The thematic maps generated by object-based and pixel-based classification for the first 19 PCs are shown in Fig. 3. As an expected result for pixel-based classification, Fig. 3a, b has salt-and-pepper look with lower classification accuracies. While some classes including woods, hay-windrowed and grass-tress were well discriminated with high individual accuracies (estimated user’s and producer’s accuracies were up to 95%), some classes including soybean-mintill, corn-notill and soybean-clean were mixed up with other classes (estimated user’s and producer’s accuracies were lower the 60%). The quality of segmentation and resulting object-based classification can be easily seen from the result produced by the RF method (Fig. 3d).

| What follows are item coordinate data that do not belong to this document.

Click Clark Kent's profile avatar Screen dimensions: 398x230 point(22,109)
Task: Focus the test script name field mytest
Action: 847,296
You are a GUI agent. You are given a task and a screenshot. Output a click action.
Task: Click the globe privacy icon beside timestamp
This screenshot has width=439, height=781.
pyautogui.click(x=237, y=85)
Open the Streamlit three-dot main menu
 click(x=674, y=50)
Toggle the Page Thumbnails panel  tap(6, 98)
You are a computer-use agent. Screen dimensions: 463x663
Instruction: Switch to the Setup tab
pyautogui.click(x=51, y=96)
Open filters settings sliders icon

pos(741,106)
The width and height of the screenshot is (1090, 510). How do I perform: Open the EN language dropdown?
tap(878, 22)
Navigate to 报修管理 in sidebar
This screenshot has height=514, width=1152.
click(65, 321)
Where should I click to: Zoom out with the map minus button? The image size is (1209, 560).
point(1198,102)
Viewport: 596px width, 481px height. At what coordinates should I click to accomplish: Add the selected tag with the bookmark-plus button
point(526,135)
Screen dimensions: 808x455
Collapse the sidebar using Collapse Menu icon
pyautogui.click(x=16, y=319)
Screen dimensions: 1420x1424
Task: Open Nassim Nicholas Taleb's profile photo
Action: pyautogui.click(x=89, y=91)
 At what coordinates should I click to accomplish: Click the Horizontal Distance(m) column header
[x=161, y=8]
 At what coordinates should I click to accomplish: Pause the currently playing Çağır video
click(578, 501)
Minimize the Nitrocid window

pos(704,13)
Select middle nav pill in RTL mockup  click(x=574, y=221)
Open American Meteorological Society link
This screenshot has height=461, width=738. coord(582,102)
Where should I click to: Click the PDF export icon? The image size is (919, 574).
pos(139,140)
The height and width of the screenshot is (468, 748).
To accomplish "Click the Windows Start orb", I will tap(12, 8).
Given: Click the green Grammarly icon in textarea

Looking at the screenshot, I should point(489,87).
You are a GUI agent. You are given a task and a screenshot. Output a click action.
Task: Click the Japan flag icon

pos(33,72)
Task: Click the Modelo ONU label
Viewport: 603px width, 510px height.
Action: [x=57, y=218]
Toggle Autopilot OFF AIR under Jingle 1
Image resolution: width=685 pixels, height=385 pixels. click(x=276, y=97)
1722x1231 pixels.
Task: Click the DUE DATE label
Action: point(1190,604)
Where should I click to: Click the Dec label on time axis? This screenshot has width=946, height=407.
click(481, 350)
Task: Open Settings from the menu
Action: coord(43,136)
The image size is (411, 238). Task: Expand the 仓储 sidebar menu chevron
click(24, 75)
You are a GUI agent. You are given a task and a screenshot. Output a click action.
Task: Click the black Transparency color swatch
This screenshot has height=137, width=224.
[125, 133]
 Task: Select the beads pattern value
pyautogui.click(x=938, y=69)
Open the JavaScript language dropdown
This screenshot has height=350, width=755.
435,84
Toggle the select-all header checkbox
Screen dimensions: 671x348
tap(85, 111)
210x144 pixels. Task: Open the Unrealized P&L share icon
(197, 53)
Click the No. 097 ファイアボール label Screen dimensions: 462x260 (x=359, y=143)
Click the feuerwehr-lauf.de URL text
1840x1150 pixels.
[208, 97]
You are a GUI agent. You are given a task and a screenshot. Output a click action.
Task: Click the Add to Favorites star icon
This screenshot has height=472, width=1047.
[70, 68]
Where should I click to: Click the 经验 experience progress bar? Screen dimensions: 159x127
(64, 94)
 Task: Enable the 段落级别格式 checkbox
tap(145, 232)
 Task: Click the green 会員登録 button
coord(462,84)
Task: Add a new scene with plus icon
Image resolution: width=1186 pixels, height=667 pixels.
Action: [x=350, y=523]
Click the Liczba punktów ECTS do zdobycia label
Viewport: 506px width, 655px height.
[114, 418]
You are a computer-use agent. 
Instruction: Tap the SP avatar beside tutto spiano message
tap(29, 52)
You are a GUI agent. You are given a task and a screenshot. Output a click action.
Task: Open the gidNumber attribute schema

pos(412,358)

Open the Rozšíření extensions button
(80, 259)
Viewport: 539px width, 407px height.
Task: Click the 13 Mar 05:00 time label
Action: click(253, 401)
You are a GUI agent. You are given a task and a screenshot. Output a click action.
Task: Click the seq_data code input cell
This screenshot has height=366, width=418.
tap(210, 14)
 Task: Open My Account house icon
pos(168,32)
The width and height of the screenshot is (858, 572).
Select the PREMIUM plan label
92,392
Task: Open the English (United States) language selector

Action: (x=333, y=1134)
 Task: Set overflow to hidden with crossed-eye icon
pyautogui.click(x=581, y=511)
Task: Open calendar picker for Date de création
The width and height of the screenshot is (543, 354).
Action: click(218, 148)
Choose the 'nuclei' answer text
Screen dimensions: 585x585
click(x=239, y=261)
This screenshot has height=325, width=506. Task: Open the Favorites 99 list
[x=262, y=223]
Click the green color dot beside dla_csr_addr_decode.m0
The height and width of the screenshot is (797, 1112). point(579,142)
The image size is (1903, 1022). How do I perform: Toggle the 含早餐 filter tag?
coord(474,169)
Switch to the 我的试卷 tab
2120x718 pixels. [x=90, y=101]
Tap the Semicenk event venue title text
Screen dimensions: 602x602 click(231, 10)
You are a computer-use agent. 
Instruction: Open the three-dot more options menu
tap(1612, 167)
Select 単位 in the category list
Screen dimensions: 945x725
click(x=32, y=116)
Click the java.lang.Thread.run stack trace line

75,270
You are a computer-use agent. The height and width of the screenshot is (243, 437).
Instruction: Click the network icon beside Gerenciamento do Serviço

In particular, fields of woods (user’s accuracy of 97.78%, producer’s accuracy of 95.00%), soybean-notill (user’s accuracy of 92.78%, producer’s accuracy of 88.36%) and corn-mintill (user’s accuracy of 96.11%, producer’s accuracy of 77.58%) were much more accurately identified.

Fig. 3
figure 3

Thematic maps produced for the first 19 PCs by a pixel-based NN, b pixel-based RF, c object-based NN and d object-based RF

The thematic maps produced for 30-band dataset constructed through feature selection by object- and pixel-based classification are given in Fig. 4. Similar to the thematic maps in Fig. 3, pixel-based classifications produced lower accuracies with salt-and-pepper look, and object-based classifications, especially the one produced by the RF classifier, produced more accurate map with better characterization of the LULC fields. Particularly, woods, hay-windrowed and grass-tress pixels were accurately classified with the RF classifier (estimated user’s and producer’s accuracies were up to 95%).

Fig. 4
figure 4

Thematic maps produced for the 30-bands of feature selection by a pixel-based NN, b pixel-based RF, c object-based NN and d object-based RF

Conclusions

In this study, a hybrid classification system consisting of a series of consecutive operations that includes dimensionality reduction and OBIA using a non-parametric classifier was evaluated for the classification of the Indian Pines hyperspectral image in this study. For this purpose, PCA and JM distance methods were employed to reduce the dimension of the hyperspectral imagery. OBIA was applied to generate segmented objects that were subject to classification through NN and ensemble-based RF classifiers. In addition, pixel-based classification using both methods were utilized as a benchmark method for the performance comparison. Results of this study revealed some important findings. First, it was observed that both feature extraction and feature selection methods were found to be effective for reducing dimensionality of hyperspectral imagery and estimated reduction rate were about 85 and 91% with JM distance and PCA methods, respectively. As a result, both complexity of the classification model and the process time required for supervised classification were significantly reduced. Second, it was obvious that the use of OBIA improved the classification accuracy up to 13%. This level of improvement was found to be statistically significant by the McNemar’s test results. In addition, while some LULC classes were spectrally similar and difficult to distinguish, result of object-based image classification appeared more uniform and intact. Third, estimated accuracy results revealed that the RF classifier could produce more accurate results compared to the NN classifier for both object- and pixel-based classifications. Furthermore, conventional NN classifier produced better classification performances in object-based classification with increasing feature set size (i.e. 30 bands), but the best classification performance was estimated with the use of 19 principal components for the RF classifier. In other words, the use of non-parametric algorithm significantly improved the accuracy of both object- and pixel-based image analyses in the case of hyperspectral imagery with the limited training dataset. All in all, classification of hyperspectral imagery requires advanced non-parametric classifiers and OBIA together with feature reduction techniques to handle high dimensionality with correlated spectral bands and limited ground reference data.